- **Action item**
Lines in the listing below that contain the string "computer" are to be found and copied.

::::

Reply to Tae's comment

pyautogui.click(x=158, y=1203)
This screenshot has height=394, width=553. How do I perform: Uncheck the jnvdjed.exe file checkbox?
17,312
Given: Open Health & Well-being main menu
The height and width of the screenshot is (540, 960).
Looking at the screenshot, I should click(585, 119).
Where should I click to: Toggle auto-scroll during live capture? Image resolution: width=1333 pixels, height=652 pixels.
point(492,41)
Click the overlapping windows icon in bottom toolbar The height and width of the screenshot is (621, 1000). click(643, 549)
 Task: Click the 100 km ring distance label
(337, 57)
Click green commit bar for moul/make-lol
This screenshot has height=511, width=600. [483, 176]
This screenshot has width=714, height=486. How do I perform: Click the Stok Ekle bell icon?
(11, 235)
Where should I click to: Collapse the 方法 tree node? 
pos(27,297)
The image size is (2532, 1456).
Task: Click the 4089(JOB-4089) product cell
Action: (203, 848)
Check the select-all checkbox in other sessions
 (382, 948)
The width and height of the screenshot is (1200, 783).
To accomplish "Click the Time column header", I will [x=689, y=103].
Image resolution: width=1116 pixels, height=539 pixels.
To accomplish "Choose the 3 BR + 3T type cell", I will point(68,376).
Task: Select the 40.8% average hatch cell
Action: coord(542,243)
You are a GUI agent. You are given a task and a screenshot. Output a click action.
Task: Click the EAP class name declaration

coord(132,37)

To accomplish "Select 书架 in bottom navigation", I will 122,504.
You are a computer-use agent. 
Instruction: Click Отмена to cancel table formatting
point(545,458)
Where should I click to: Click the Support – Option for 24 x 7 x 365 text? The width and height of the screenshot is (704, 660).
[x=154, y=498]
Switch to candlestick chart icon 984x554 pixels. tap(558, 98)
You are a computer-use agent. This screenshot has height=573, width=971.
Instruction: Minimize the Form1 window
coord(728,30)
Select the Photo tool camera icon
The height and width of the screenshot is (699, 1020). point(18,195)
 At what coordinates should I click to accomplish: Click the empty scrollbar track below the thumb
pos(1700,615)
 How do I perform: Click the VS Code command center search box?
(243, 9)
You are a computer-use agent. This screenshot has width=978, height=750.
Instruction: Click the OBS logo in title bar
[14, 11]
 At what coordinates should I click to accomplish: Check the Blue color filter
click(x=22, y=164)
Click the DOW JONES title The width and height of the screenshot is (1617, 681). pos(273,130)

::::

- **Your solution**
You are a computer-use agent. 
You are a computer-use agent. This screenshot has height=573, width=971.
You are a computer-use agent. This screenshot has width=978, height=750.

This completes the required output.